I'm aware of bird's mouth joints in roofing, where it makes good sense, but I don't get the advantage of them in shelving where you could more easily just dado out a rectangular slot to accept the shelving. Is it just that you like the look?


----------



## TimPa (Jan 27, 2010)

its just a clever idea for shelf adjustability that can be made all from wood, probably before pin use and stronger than most. there is a cleat with angled ends that spans between the birds mouths, then the shelf rests on top of the cleats.


----------



## phinds (Mar 25, 2009)

TimPa said:


> its just a clever idea for shelf adjustability that can be made all from wood, probably before pin use and stronger than most. there is a cleat with angled ends that spans between the birds mouths, then the shelf rests on top of the cleats.

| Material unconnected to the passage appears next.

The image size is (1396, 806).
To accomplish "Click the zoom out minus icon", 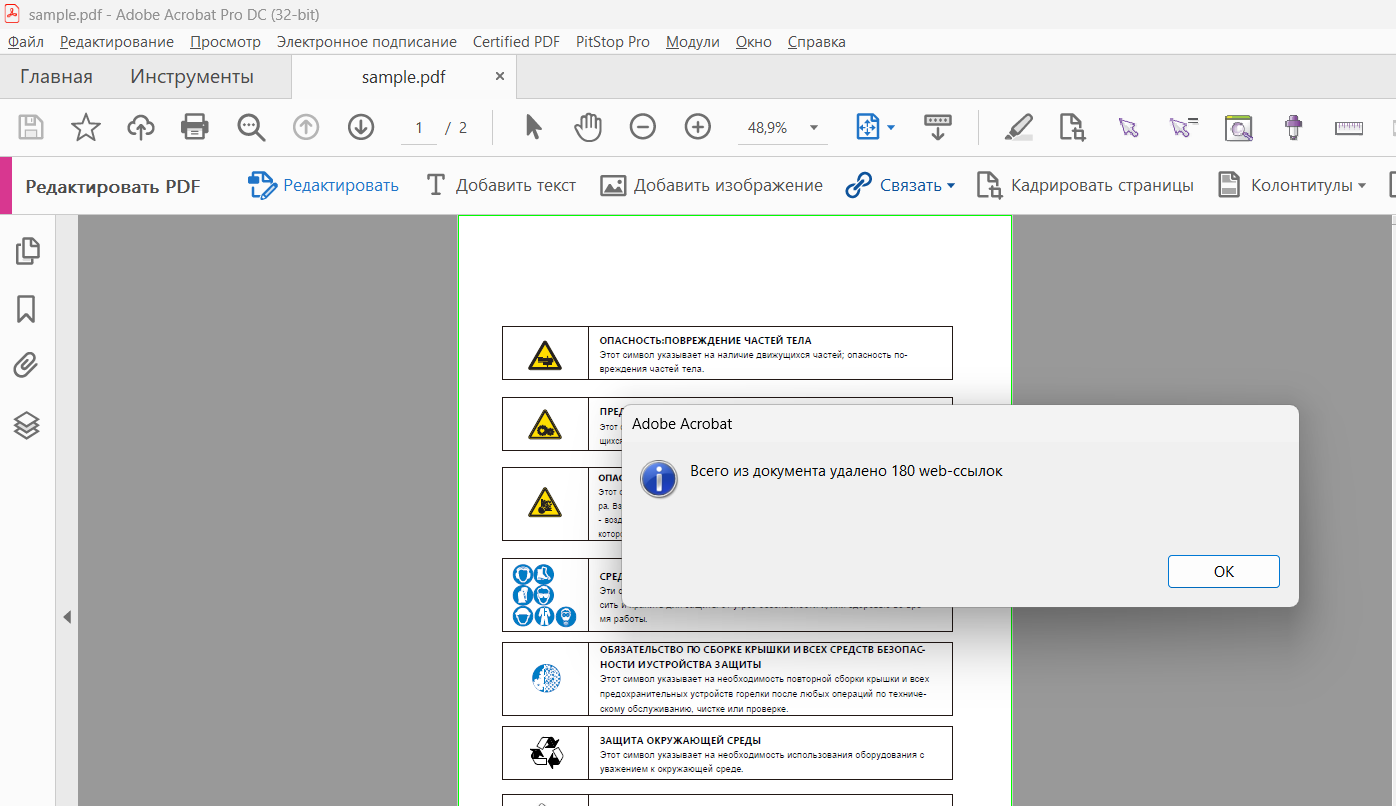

But there's no adjustability, so I still don't get the point. That is, it appears that the OP just slotted solid wood, not created adjustable sections.


----------



## <*(((>< (Feb 24, 2010)

They are adjustable. You make cleats that are loose and have the birdsmouth angle cut on the ends. You the move the cleats up and down on both sides and place the loose shelf on top of the cleats at whatever height you want. The shelf bears it's weight on the cleats and the cleats are supported by the birdsmouth.

Haven't though of using my RAS for this, that looks like a perfect application for it. Thanks for sharing, be sure and post the finished result.


----------



## Woodenhorse (May 24, 2011)

These were commonly used in cabinets of frame and panel construction before pins came into common use. You could not cut dadoes in a floating panel very easily but these could be made and easily inserted even after the cabinet was completed.


----------



## TimPa (Jan 27, 2010)

phinds said:


> But there's no adjustability, so I still don't get the point. That is, it appears that the OP just slotted solid wood, not created adjustable sections.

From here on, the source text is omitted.